天竜寺はしげしげと崇志を見つめながら彼の方へやって来て、あろうことか突然彼の顔に触れてきた。

「な?」

「あら、不吉を呼ぶ男って名前にしては案外かわいい顔つきじゃない」

「別に俺の名前は不吉を呼ぶ男じゃないよ。変なことを言っていると祟るよ?」

 不機嫌そうに手を払いのけると天竜寺が愉快そうに笑い、天井を見上げた。

「もしかして貴方って遺伝子教育者?」

 突然の話題に崇志は眉を顰めてから首を振った。

 崇志が通う聖葉学園にも、何人かの遺伝子教育をされた者がいる。彼らのほとんどは突出した才能を持っていた。対して、崇志はこれといった才能はない。確かに成績も悪くないし、運動も出来ないわけではないが、普通の領域の中である。

「何で俺が遺伝子教育をしていると思うんだ?」

「だって貴方、面白い才能があるみたいじゃない」

 天竜寺が不敵に笑うのを見て崇志は首を傾げた。面白い才能などこれっぽっちも思いつかない。

 崇志の様子に天竜寺はキツネのように目を細める。

「貴方には不幸を呼び寄せるっていう才能があるんでしょう?スプリンクラーが誤作動するなんてなかなかないわよ」

「は?」

 珍しく間の抜けた声を崇志が漏らした。不幸を呼ぶことは才能なのだろうか。

奇妙な話をする天竜寺を崇志は眼を瞬かせて見つめる。

 天竜寺は唇を舐めてから、崇志にむかって顔を近づけてきた。

「貴方は遺伝子教育ができた理由って知ってる?」

「遺伝子教育で優秀な子どもがほしいからだろ?」

 そう答えた崇志に対して、天竜寺は裾から水を垂らしながら、両手を交差させてバッテンを作った。

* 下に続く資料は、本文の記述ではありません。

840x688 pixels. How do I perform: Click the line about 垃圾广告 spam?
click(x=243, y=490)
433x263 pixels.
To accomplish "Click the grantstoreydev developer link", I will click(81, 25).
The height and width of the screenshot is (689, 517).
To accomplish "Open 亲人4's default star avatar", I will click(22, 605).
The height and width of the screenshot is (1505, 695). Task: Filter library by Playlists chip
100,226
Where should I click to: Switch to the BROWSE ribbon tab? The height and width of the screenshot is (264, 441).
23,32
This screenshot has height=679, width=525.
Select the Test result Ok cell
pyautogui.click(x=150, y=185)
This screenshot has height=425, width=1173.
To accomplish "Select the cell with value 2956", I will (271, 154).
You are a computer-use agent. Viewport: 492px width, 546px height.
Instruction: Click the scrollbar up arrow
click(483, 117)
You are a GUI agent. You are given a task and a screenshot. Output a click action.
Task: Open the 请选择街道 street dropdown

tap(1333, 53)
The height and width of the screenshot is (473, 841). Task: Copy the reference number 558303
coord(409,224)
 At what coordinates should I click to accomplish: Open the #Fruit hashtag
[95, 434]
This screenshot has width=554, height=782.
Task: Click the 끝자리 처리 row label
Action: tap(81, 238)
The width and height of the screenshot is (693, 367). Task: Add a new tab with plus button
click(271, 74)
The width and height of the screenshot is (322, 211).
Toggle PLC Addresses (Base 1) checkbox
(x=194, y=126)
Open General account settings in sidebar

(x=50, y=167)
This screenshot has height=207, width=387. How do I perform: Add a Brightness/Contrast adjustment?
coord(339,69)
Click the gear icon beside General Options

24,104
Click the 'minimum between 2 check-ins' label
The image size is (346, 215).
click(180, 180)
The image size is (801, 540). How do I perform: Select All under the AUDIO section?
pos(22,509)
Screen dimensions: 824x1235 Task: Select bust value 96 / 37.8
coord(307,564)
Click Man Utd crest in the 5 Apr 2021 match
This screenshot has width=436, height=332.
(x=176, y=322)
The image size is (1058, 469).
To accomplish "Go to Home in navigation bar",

「不正解。正解はある研究者達が、人間を超えた人間を造ろうと思ったから」

 肉食動物のように、犬歯をむき出しにして天竜寺は笑った。崇志はそんな事実聞いたことが無かった。頭のねじが外れたことを言うエリート少女だと思い、憐みのような感情を抱く。

 そこで、人々がかけてくる音が聞えてきた。

どうやらスプリンクラーの誤作動に気がついたようだ。

「それじゃ、また今度。それと一応言っておくわ。助けてくれてどうも。まぁ、必要無かったけどね」

 天竜寺は親しげにも思える口調でそう言って、崇志の横を通り過ぎて行った。

 ずぶ濡れの格好にも関わらず、颯爽とした足どりで去って行く少女に感心してから、崇志は床の上で大量に水分を含んだ財布を拾った。

「また、お前か。赤井」

 小太りの担任の教師がいつの間にか食堂の入口に立っていた。

「3日前もガラス割っていたし、何て言うか、頑張れよ、赤井」

 教師のほうも崇志の対応には困っているらしかった。いつも崇志が悪さをしているということは明らかなのだが、崇志の周りでは事故が多すぎるのだ。